Therefore, Washington's public references to Religion during his own lifetime should not be employed as so many "clues" as to his own personal religiosity, especially as we actually know very little- if, indeed, anything- about the latter.

Presumably, Washington was- as a child- brought up Anglican (that is: within the Church of England that was, at the time, the established religion of the then-Royal Province of Virginia)... then again, albeit a decade later, so was inveterate Deist Thomas Jefferson. Whatever direct spiritual effect such an upbringing might have had on him (as already noted above, Washington's father had died before George reached his teens), Washington himself did not share with the world and one, therefore, cannot but conclude that Washington's Anglicanism was merely typical of that of the Virginia gentry of the later Colonial Period.
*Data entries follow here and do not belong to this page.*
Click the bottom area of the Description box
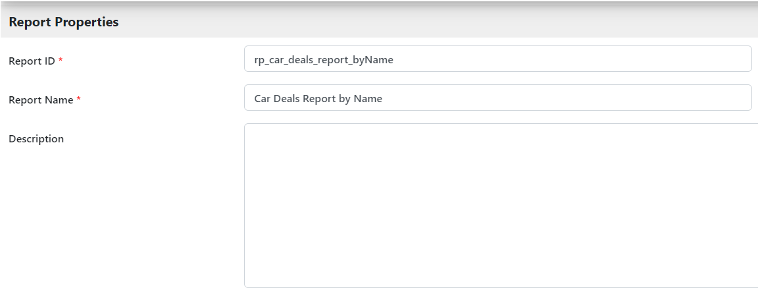 500,277
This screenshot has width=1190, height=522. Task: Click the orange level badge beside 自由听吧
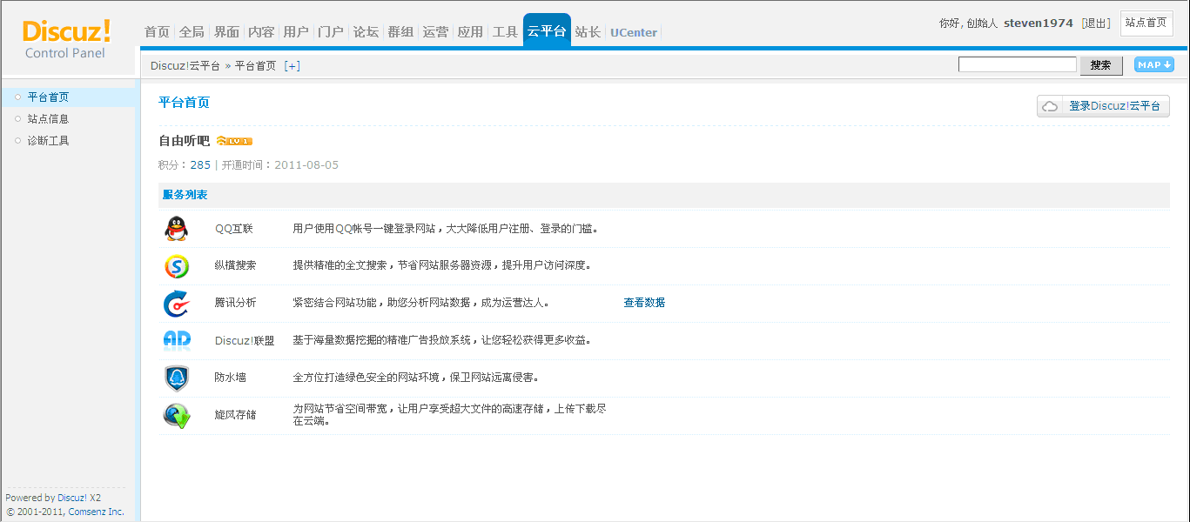pyautogui.click(x=234, y=141)
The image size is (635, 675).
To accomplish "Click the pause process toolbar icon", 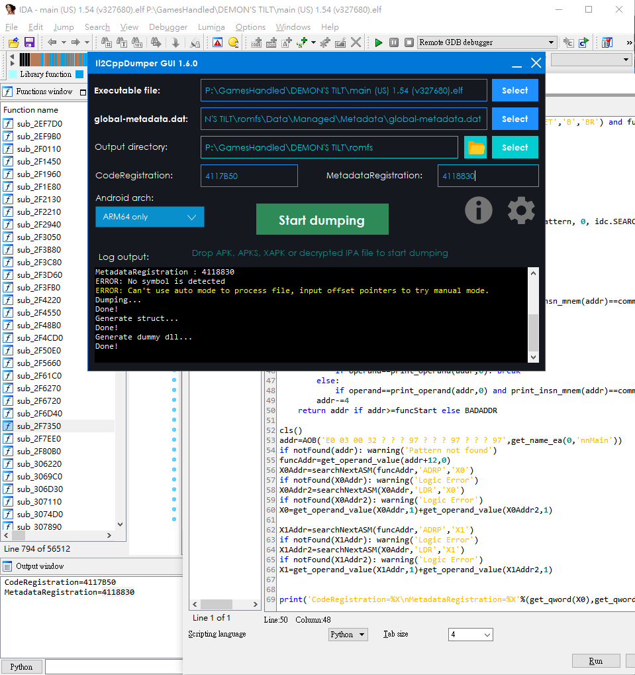I will click(393, 42).
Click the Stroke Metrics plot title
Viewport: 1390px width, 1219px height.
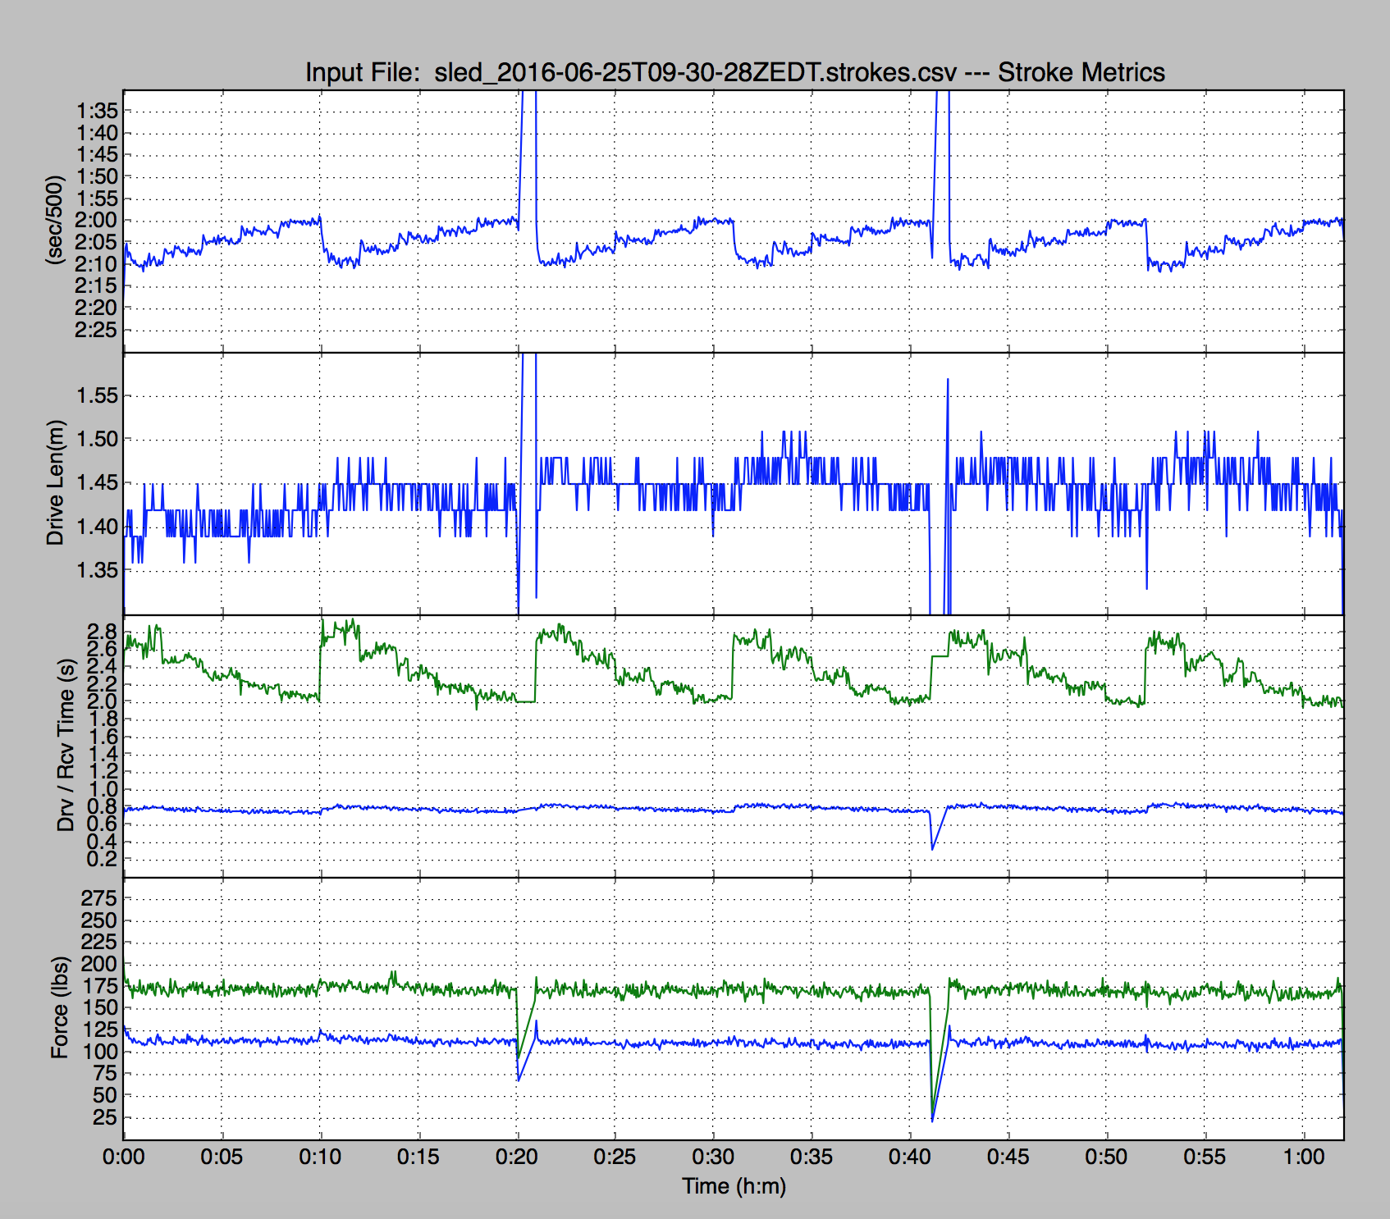point(734,72)
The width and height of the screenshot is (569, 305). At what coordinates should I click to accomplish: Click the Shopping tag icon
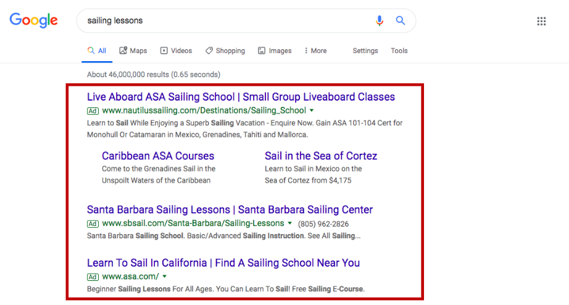(209, 51)
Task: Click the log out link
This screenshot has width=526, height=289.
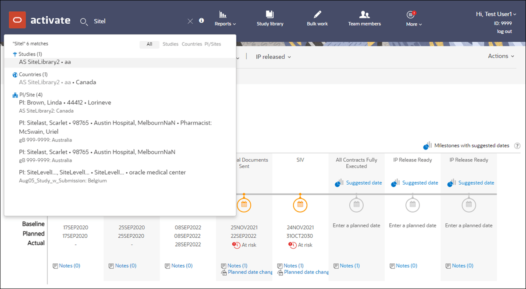Action: coord(504,32)
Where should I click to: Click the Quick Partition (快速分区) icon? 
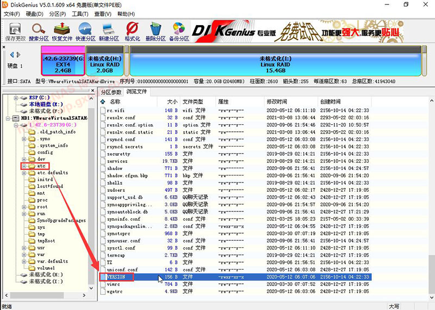point(85,32)
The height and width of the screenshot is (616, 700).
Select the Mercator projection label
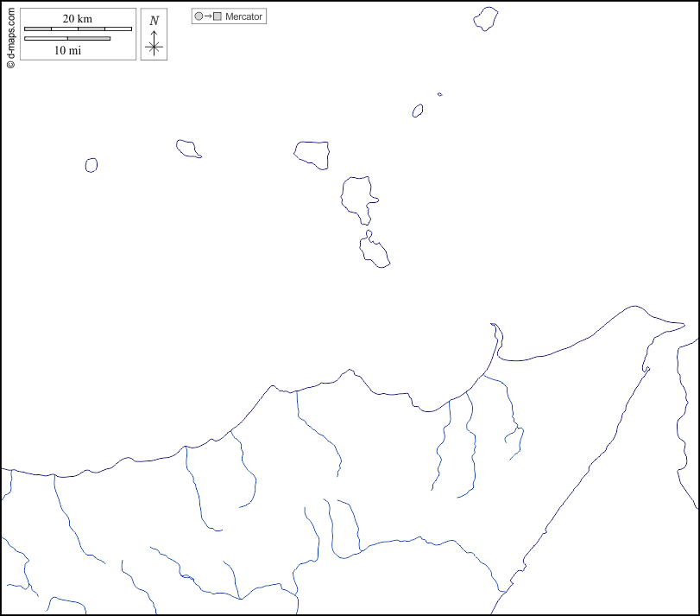coord(244,16)
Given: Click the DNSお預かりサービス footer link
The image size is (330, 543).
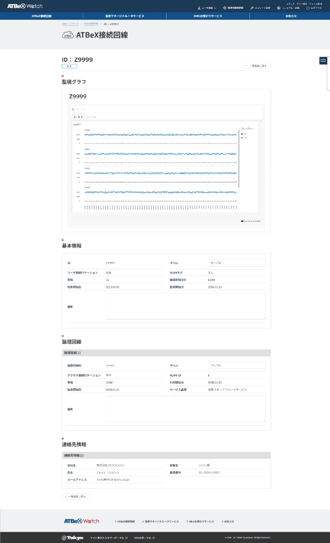Looking at the screenshot, I should tap(201, 521).
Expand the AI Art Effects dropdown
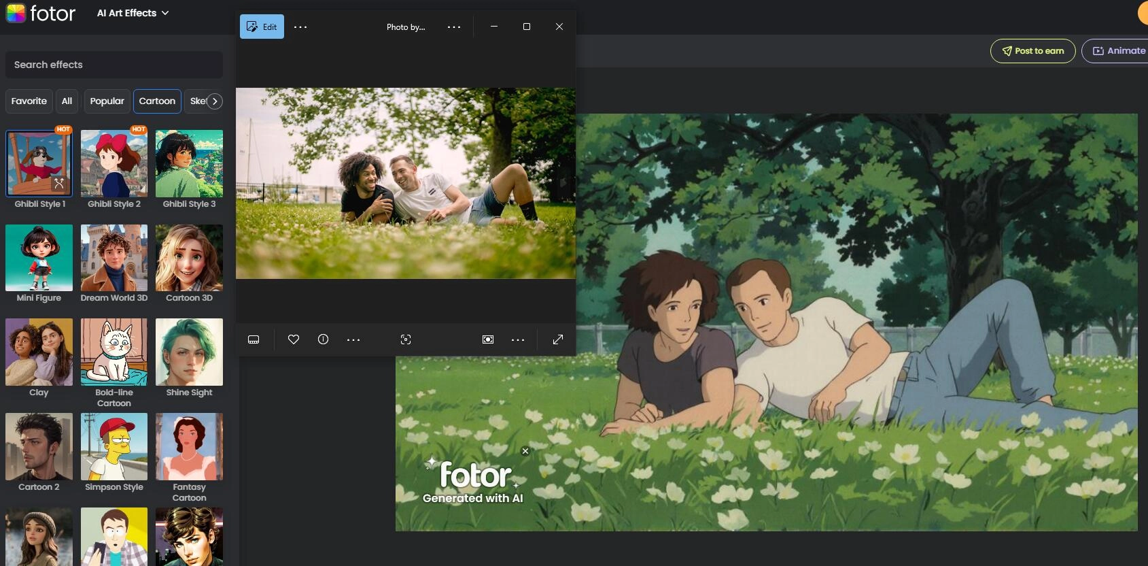The height and width of the screenshot is (566, 1148). pos(133,13)
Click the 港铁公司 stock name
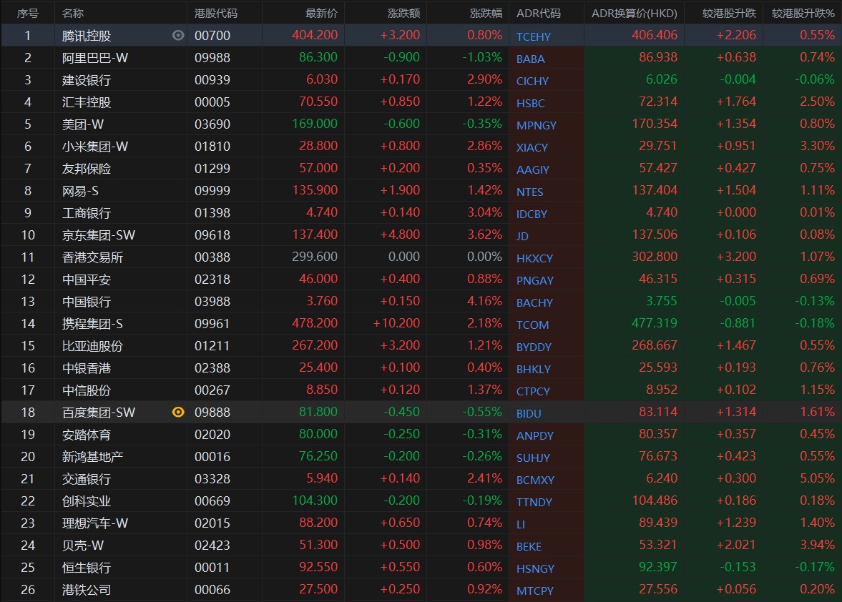Viewport: 842px width, 602px height. tap(87, 589)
Much is made of the fact that- while serving in the Virginia House of Burgesses (the colonial assembly- thus, the effective "lower house" of Virginia's then-legislature), to which he had first been elected in 1758 (after a failed bid three years before, in the immediate wake of his military service in the earliest months of the then-still ongoing French and Indian War) and in which he would serve until sent as a delegate from Virginia to the Second Continental Congress in 1775 (which, in turn, would serve to gain him Command of the Continental Army then being raised in the immediate aftermath of that "shot heard round the world" "by the rude bridge that arched the flood" in Massachusetts)- Washington accepted appointment as Vestryman in Pohick Parish of Virginia's Fairfax County in 1762 (interestingly, Washington had only just been returned to the House of Burgesses as member from Fairfax County just the year before [he had originally been member from Frederick County, further inland within the so-called 'Northern Neck' between the Potomac to the north and the Rappahannock to the south]).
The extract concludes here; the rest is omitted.